Related to the above, it frequently felt like the paper was arguing against uncharitable versions of someone else’s views—VWH is an example others have brought up. On reflection, I think there is value to this, as many people may be holding those versions of the person’s views even if the individual themselves had a more nuanced perspective. But it did often make me react “but I subscribe to <view X> and don’t believe <supposed consequence Y>”! One angle you could consider taking in future work is to start by explaining your most core disagreements with a particular view, and then go on to elaborate on problems with commonly held adjacent positions.
I’d also suggest that strong longtermism is a meaningfully different assumption to e.g. transhumanism and total utilitarianism.

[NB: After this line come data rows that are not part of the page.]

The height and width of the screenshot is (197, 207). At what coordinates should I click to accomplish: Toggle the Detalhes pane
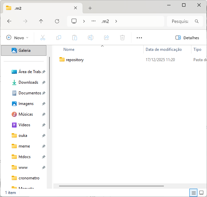[187, 38]
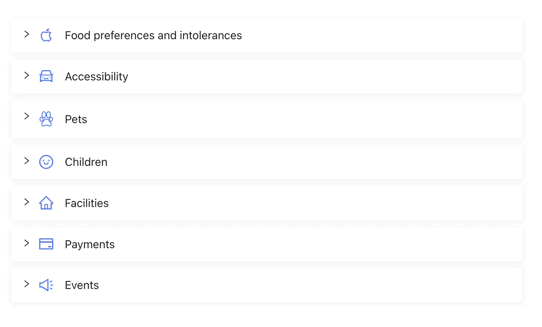Viewport: 542px width, 327px height.
Task: Select the Payments heading text
Action: [90, 244]
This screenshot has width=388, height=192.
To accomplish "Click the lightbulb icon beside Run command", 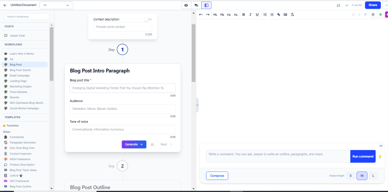I will coord(380,157).
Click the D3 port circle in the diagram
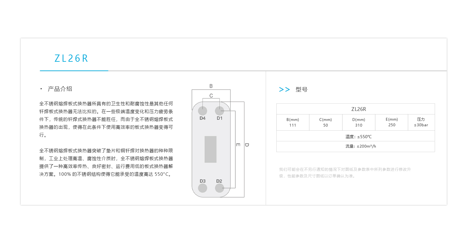 click(202, 188)
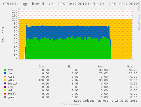Click the purple irq legend swatch
This screenshot has width=141, height=107.
tap(5, 87)
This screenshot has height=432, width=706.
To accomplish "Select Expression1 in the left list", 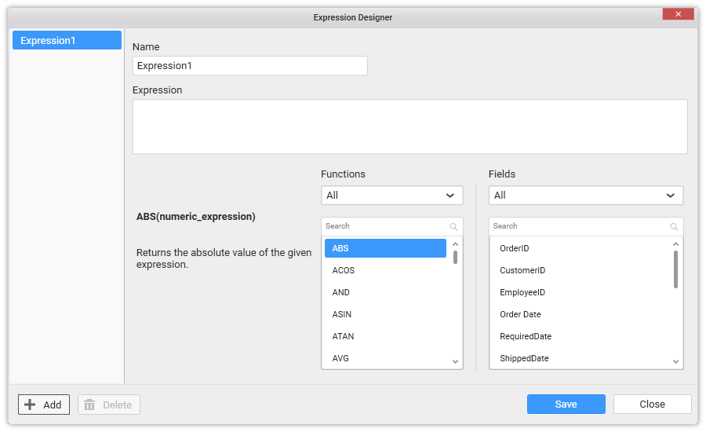I will pyautogui.click(x=67, y=40).
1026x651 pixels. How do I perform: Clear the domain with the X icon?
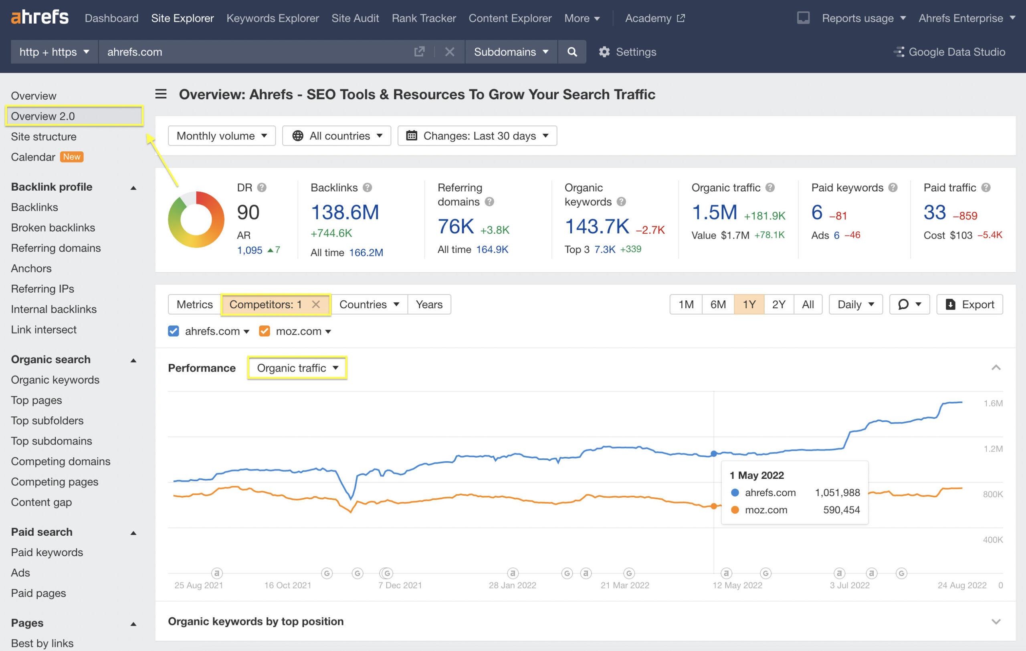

In particular, the case for existential or extinction risk research seems many orders of magnitude weaker under a near-termist than strong longtermist worldview. Provided you think strong longtermism is at least credible, it seems reasonable to assume it when doing x-risk research, even though you should discount the impact of such interventions based on your credence in longtermism when making a final decision on where to allocate resources. If there is a risk that seems very likely to occur (e.g. AI, bio) such that it is plausible under both near-termist and longtermist grounds then perhaps it makes sense to drop this assumption, but even then I suspect it is often easier to just run two different analyses, given the different outcome metrics of concerns (e.g. % x-risk averted vs QALYs saved).
I think you switched the two by accident
Otherwise an excellent comment even if I disagree with most of it, have an updoot
Thanks, fixed.
Emile Torres (formerly Phil) just admitted on their Twitter that they were a co-author of a penultimate version of this paper. It is extremely deceptive not to disclose their contribution this in the paper or in the Forum post. At the point this paper was written, Torres had been banned from the EA Forum and multiple people in the community had accused Torres of harassing them. Do you think that that might have contributed to the (alleged) reception to your paper?
The post in which I speak about EAs being uncomfortable about us publishing the article only talks about interactions with people who did not have any information about initial drafting with Torres. At that stage, the paper was completely different and a paper between Kemp and I. None of the critiques about it or the conversations about it involved concerns about Torres, co-authoring with Torres or arguments by Torres, except in so far as they might have taken Torres an example of the closing doors that can follow a critique. The paper was in such a totally different state and it would have been misplaced to call it a collaboration with Torres.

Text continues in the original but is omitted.